A. Antigone, Ismene and Eteocles and Polyneices are the children of King Oedipus. Before the play opens, Eteocles and Polyneices go to war over who will become the new king of Thebes. During the battle, both of Oedipus’s sons die. Their uncle Creon — no relation to the Creon in “Medea” — becomes king and, since he blames Polyneices for starting the war, he issues a decree denying him an honorable burial.
Antigone chooses to defy her uncle’s decree, even though she knows it could result in her being put to death. After she’s caught trying to bury Polyneices, Antigone is brought before Creon, who naturally sentences her to death. Like most classic Greek dramas, “Antigone” ends tragically for pretty much everyone involved.
Q. What makes Antigone (the character) tick?

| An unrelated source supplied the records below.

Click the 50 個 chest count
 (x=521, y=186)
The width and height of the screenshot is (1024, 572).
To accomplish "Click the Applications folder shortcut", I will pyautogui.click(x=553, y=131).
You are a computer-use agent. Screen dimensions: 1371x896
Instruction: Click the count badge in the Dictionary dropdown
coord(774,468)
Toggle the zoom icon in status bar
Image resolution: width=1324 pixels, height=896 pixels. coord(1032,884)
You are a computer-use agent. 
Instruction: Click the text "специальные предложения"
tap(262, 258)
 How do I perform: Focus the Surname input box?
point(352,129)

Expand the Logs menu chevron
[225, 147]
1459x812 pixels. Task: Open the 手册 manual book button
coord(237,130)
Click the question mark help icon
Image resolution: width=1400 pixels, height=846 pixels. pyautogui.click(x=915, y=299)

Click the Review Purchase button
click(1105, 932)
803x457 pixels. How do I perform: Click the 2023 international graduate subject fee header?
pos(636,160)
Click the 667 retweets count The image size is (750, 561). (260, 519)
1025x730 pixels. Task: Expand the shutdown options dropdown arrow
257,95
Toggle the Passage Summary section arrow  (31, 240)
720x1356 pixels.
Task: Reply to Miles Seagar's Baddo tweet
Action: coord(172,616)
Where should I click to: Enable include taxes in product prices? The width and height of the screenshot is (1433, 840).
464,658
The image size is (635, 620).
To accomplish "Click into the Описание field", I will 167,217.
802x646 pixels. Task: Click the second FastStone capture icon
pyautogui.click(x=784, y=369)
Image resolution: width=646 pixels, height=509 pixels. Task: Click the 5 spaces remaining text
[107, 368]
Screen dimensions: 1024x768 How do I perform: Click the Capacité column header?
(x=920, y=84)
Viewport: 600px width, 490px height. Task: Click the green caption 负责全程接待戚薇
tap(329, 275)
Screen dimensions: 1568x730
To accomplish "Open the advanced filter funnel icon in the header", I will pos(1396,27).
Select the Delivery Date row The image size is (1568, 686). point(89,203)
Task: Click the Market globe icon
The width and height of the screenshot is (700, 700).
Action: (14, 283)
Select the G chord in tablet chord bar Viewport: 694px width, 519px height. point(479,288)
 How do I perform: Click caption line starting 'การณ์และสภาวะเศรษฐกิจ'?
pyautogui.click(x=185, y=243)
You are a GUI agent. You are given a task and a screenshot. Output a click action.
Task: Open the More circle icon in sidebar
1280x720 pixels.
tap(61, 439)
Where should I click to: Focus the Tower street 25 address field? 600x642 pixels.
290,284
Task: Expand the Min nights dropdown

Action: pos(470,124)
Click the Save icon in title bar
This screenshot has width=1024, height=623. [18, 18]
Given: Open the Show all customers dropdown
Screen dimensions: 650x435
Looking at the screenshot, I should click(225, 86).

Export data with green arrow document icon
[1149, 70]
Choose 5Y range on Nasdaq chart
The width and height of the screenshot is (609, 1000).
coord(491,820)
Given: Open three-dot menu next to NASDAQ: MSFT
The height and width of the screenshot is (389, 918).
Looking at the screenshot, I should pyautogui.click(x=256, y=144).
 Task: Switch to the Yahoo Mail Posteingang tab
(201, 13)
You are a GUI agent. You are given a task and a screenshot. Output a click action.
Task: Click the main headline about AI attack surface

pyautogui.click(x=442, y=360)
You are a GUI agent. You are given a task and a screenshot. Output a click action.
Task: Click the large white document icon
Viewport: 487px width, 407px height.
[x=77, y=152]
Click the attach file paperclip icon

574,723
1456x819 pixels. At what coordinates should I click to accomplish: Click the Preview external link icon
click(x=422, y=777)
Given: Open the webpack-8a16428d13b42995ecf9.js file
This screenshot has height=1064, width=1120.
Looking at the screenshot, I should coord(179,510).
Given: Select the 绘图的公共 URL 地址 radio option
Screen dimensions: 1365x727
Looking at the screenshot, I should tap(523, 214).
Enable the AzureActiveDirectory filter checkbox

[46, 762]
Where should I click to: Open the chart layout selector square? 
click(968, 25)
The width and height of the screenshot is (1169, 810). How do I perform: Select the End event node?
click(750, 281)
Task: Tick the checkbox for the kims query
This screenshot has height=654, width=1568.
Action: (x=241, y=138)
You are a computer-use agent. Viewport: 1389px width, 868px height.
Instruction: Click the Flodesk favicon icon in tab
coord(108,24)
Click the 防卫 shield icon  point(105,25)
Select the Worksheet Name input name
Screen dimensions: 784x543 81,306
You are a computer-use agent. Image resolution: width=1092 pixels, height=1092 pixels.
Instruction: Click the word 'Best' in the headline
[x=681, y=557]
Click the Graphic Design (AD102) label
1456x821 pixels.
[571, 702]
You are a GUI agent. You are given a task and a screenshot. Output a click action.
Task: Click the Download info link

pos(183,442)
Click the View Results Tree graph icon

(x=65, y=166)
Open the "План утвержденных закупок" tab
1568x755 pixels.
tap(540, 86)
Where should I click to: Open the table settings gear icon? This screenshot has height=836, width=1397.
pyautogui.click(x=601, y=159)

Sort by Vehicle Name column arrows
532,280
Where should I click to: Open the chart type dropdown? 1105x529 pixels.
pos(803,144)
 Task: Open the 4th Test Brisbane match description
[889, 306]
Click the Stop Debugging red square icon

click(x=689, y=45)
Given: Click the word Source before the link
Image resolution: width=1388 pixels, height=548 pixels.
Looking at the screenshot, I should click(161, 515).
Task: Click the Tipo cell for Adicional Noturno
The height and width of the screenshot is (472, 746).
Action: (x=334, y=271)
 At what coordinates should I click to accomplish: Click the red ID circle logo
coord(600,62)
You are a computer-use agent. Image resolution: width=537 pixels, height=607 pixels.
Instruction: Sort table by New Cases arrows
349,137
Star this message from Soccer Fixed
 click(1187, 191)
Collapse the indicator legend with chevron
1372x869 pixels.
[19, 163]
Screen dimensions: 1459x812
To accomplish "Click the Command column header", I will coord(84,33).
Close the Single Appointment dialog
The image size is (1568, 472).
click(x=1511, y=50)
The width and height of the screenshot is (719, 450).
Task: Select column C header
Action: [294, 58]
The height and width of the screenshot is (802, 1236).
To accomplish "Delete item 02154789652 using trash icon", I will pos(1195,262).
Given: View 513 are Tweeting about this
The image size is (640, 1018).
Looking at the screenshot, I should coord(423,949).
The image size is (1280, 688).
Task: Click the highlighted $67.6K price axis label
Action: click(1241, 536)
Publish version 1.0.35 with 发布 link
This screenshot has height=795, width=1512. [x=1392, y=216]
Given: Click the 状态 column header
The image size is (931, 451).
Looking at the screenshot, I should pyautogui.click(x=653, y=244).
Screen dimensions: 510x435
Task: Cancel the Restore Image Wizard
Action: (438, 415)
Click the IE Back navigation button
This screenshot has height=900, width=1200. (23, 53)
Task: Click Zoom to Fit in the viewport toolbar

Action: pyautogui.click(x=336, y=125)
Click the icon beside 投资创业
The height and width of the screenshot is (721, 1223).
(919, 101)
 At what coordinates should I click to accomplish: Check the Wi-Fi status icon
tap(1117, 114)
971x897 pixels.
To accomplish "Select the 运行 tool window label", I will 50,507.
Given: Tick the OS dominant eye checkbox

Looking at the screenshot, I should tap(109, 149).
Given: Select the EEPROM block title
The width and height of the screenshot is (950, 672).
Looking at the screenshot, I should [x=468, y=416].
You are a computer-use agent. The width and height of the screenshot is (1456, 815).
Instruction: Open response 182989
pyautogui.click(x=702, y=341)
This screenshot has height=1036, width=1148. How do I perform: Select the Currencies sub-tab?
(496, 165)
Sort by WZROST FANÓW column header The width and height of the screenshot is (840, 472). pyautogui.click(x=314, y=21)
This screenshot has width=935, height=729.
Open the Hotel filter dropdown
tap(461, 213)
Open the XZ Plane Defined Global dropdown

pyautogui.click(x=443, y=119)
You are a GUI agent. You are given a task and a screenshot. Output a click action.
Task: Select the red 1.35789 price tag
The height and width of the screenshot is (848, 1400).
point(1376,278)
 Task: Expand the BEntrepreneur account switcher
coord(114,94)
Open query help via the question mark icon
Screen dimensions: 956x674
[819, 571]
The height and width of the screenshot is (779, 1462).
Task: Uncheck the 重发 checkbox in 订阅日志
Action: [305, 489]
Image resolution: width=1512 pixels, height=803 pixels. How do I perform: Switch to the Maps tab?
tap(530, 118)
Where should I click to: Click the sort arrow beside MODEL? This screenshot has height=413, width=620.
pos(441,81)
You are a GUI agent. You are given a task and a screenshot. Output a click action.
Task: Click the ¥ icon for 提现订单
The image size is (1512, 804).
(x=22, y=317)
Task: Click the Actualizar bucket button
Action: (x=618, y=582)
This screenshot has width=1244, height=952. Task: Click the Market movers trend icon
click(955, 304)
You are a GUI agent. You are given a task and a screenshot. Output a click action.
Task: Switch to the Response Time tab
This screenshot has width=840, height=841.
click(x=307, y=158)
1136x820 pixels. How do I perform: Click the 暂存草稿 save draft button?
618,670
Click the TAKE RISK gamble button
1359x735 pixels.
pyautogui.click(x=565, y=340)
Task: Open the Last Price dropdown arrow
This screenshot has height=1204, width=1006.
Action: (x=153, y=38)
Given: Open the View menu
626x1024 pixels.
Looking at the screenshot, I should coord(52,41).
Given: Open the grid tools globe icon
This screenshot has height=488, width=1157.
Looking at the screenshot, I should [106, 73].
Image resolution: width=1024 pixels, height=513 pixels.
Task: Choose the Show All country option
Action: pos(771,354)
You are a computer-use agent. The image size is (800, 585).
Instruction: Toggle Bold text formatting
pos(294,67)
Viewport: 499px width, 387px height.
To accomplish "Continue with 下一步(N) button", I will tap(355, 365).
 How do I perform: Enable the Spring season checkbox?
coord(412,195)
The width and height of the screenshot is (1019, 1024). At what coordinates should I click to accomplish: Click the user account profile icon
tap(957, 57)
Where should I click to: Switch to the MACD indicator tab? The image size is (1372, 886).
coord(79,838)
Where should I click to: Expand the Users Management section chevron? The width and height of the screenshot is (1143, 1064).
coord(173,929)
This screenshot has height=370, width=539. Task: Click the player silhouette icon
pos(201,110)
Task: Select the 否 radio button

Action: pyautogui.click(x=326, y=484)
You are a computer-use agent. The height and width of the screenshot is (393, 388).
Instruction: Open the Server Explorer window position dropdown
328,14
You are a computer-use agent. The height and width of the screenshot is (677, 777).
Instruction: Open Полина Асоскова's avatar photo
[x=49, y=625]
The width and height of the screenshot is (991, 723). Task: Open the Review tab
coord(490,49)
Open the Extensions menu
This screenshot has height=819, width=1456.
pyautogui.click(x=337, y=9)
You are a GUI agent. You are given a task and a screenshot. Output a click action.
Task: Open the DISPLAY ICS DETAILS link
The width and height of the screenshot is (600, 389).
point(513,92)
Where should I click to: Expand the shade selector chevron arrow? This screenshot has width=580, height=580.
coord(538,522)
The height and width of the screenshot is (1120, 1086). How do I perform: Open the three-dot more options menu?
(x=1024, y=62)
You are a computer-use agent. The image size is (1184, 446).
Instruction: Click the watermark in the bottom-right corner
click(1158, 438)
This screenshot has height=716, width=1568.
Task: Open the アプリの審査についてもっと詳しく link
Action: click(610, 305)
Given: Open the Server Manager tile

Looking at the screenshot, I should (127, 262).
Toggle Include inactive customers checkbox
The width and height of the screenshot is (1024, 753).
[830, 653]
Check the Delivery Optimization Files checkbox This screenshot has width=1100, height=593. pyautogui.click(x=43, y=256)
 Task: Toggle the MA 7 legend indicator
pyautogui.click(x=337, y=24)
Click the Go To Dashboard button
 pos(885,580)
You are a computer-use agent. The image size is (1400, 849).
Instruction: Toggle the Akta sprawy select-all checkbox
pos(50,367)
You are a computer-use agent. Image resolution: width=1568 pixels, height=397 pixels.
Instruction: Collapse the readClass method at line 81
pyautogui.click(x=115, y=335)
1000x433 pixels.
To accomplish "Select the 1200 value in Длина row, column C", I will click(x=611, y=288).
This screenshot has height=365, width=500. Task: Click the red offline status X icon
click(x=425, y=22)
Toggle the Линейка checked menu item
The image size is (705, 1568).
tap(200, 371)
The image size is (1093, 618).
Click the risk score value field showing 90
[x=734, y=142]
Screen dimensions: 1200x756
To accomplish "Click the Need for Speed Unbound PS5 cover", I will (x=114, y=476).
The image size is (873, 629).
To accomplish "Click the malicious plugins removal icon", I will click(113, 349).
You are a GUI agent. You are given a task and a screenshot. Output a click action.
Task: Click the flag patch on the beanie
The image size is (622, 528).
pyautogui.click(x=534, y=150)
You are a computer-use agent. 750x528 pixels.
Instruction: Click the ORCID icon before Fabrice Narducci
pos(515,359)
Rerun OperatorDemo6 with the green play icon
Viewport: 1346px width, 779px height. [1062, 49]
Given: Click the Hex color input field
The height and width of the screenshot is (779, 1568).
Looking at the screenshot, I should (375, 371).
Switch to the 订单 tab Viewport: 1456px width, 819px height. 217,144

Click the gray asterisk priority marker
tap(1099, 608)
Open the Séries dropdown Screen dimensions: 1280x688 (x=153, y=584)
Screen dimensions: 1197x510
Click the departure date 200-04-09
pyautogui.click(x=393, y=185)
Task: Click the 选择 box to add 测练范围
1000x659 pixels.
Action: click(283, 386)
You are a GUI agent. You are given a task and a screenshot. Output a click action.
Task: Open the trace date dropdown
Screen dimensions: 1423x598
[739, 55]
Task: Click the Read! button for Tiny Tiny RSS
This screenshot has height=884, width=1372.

A. Religion, family and country are everything to Antigone. Her downfall comes from excessive pride. I read a research paper where she was described as “a woman trapped in an oppressive society asserting independence against male dominance.” I actually wrote that phrase on my script as a sort of good-luck charm, or just a reminder of her strength.
Q. As a modern woman and actress, how do you submerge yourself into the psychology of a character written centuries ago?
A. Antigone is a woman way ahead of her time, so she really wasn’t all that hard to identify with. I could also relate to her kind of bratty sensibility — probably a little too easily, truth be told (laughs).
Q. Despite a lengthy and impressive resume in area community theater, you’ve somehow managed to never work with Rob Joki before. What was it about this particular show/role that made you want to finally climb aboard “The Joki Express”?
A. Rob (Joki) and I became acquainted while serving on the Oakland Center for the Arts’ play selection committee. When he asked me to audition for “Antigone,” I jumped at the opportunity. I’d never tackled anything like this before, and couldn’t resist the challenge. Also, I couldn’t pass up the opportunity of working for a director who was so well-regarded in the theater community.
Q. You’re usually accustomed to lengthier rehearsals before opening a new play. How difficult was it to adapt to Rust Belt’s “summer camp”-like working environment?
A. Once I saw how easy the script was to memorize, I calmed down a bit (laughs). The pressure of putting on a show in a very short time is actually pretty thrilling. That kind of adrenaline rush is why people do live theater in the first place. Plus, it’s a relief knowing the cast is comprised of theater veterans more than capable of doing their jobs.
Q. Who else is appearing in the show?
A. Kelly Sullivan is Ismene, Rob Joki is Creon, David Munnell is Creon’s attendant, Rick Morrow is the guard, Nathan Beagle is Haemon and Nicole Zayas is Eurydice. I think audiences will be delighted to see two previous “Trilogy” performers in cameo appearances — but you’ll have to come see the show to find out who they are (winks).
Q. Are you planning to work on any future Rust Belt projects?
A. Rob and I have discussed doing a collaborative project: Frank Wedekind’s play “Spring’s Awakening” and Steven Slater and Duncan Sheik’s musical, “Spring Awakening.” I would direct the Wedekind version, and Rob would tackle the musical. I’ve heard that rights for the musical are finally being released next spring, so it might be something to look forward to in the 2011-12 season.